Experts suggest many of those middle-aged deaths could be tied to job and money stresses, as well as broader economic hardship in the country. Historically, the suicide rate tracks with recessions, rising when times are bad and falling when they're better.
But that's not always the case. Suicide is now the tenth leading cause of death in the country, and one of only three on the rise, in addition to Alzheimer's and drug overdoses.
'Suicide can happen to anybody'
"Suicide can happen to anybody," Schuchat said, stressing that it's important to reach out when family and loves ones are dealing with life stresses like losing a job, ending a romantic relationship, or struggling with money. The majority of suicide victims the CDC tracked in 2015-16 had no previously diagnosed mental health condition.
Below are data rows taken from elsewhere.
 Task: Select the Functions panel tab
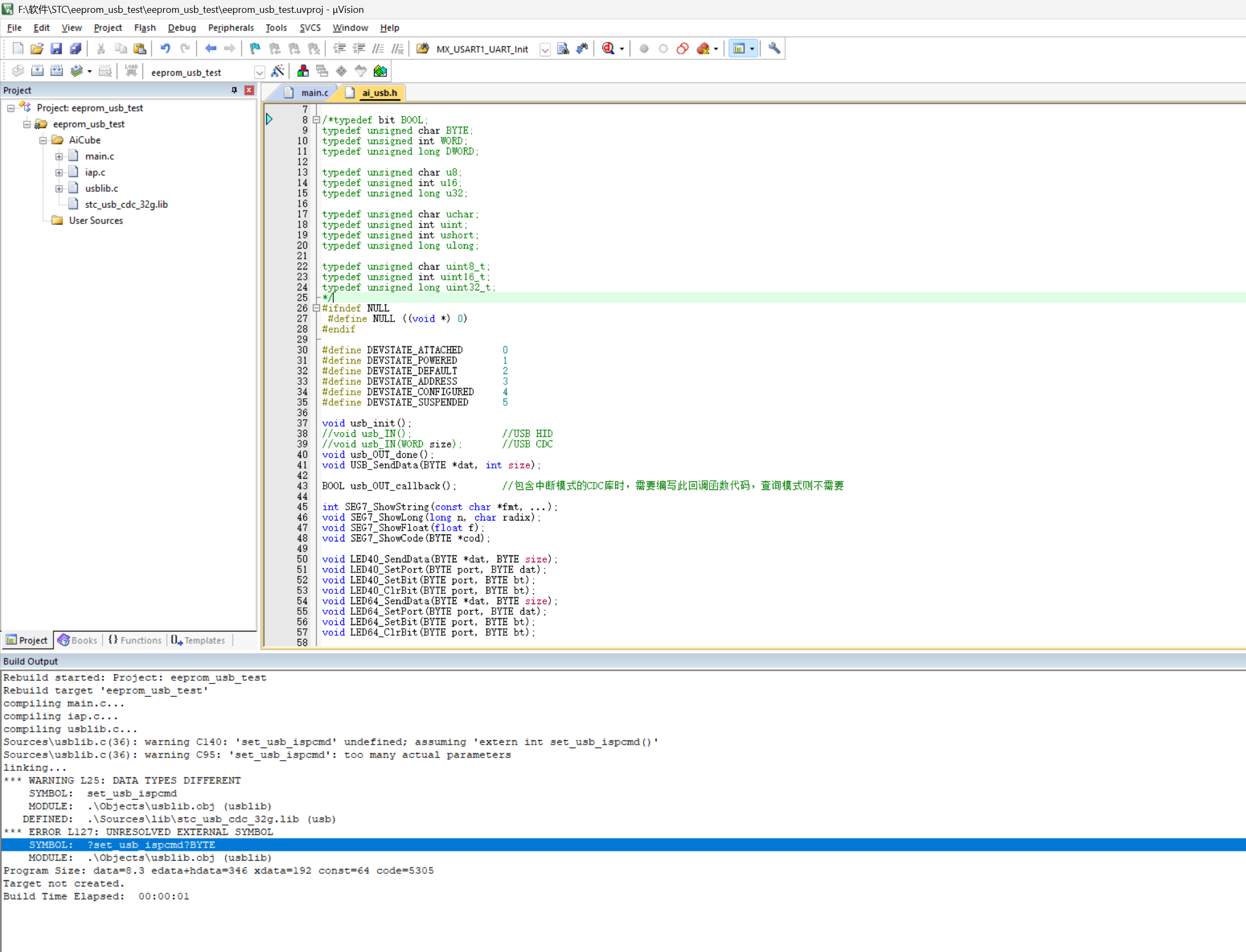(x=135, y=641)
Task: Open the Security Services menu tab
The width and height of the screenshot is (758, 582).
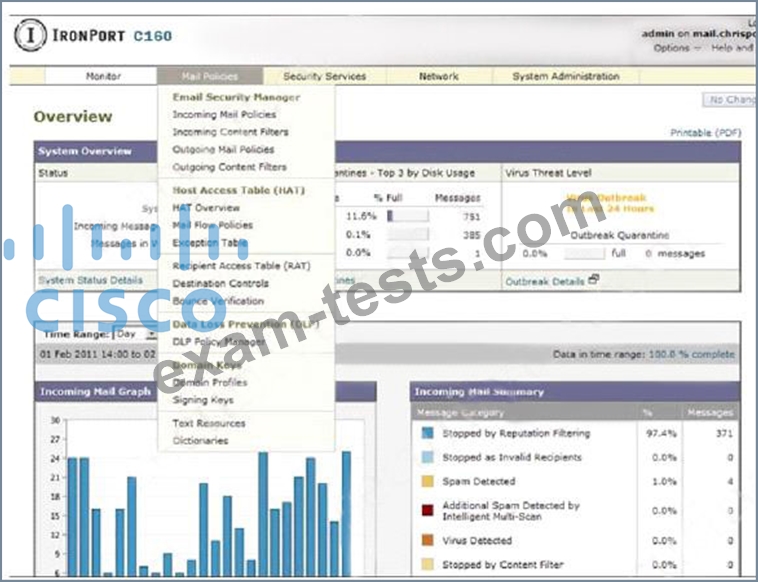Action: [324, 76]
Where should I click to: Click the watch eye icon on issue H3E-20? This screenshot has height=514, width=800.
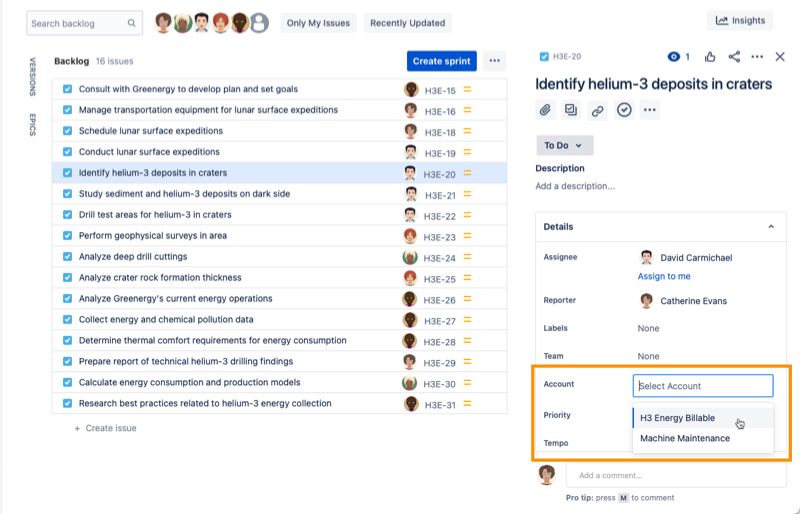tap(673, 57)
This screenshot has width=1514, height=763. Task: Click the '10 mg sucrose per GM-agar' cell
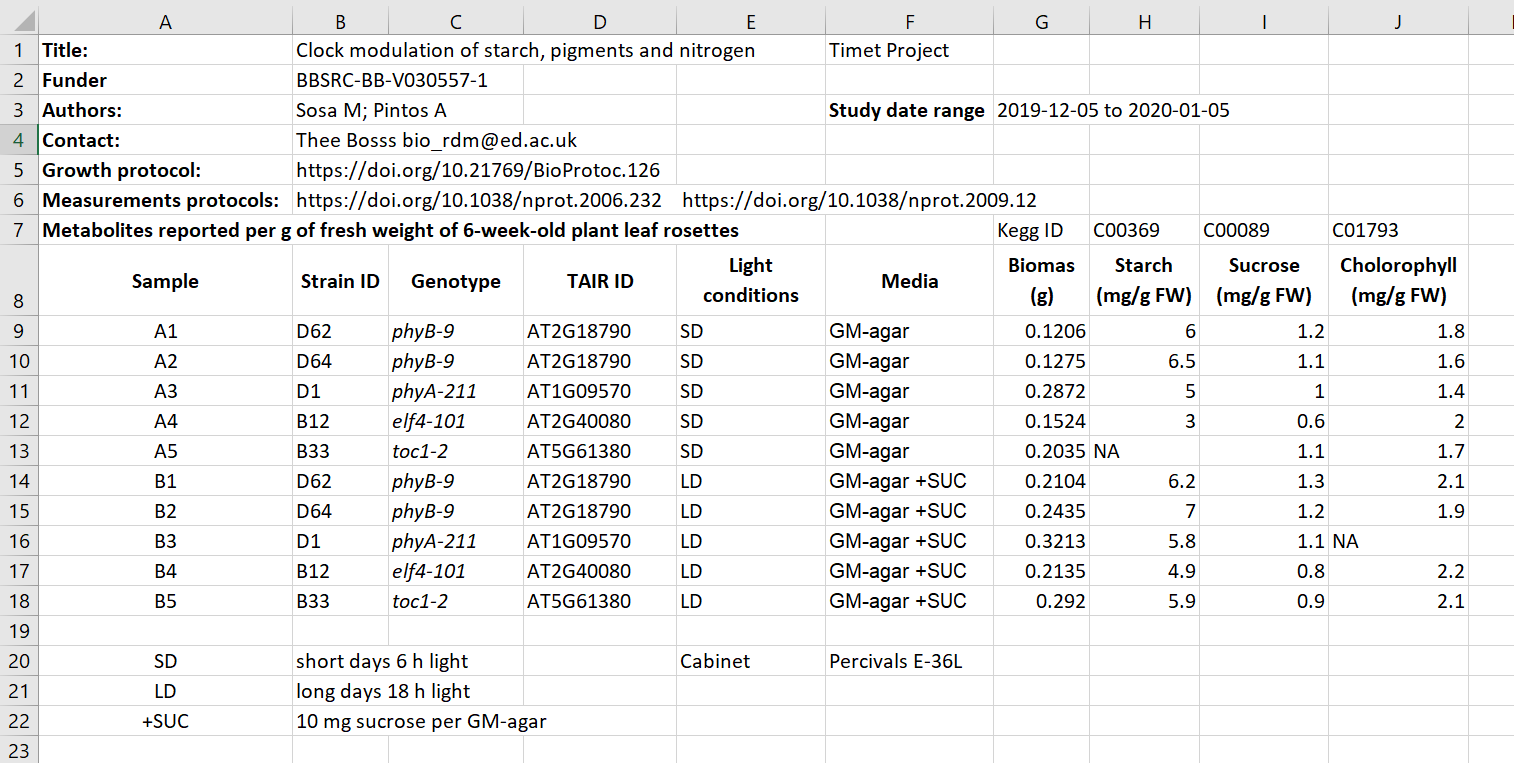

In addition to the skyrocketing number of suicides in middle-aged adults, deaths by suicide are also on the rise in teens, with suicide now the second leading cause of death for all US teens and young adults from ages 10 to 35.
At children's hospitals across the country, hospitalizations for suicidal thoughts and attempts doubled from 2008 to 2015, according to a study published last month in the journal Pediatrics. The highest increases were seen among teens ages 15 to 17 years old.
Schuchat said that many factors can increase a person's suicide risk, including relationship problems, substance abuse, physical and mental health, job and money issues, and legal problems. It's important for people to support each other with open and honest conversations about how they're feeling, and take care to notice when family members and loved ones are especially stressed. Suffering through relationship problems, like a breakup or the end of a marriage, or losing a job can be critical times to reach out.
"Look for those warning signs in people you love and care for," Schuchat said.
It's a myth that talking about suicide might plant the idea in a person's mind, and experts say it's fine to ask someone a question like, "Are you having thoughts of suicide?" Telling someone you care and want to help is always a good idea, and so is letting them do most of the talking about how they're feeling, without judging, shaming, or threatening.
But there are other things that could help decrease suicide rates too, like keeping more firearms out of the hands of vulnerable people. Guns are still the most common means of suicide, accounting for about half of all suicide deaths in the US.
If you or someone you know is struggling with depression or has had thoughts of harming themselves or taking their own life, get help. The National Suicide Prevention Lifeline (1-800-273-8255) provides 24/7, free, confidential support for people in distress, as well as best practices for professionals and resources to aid in prevention and crisis situations.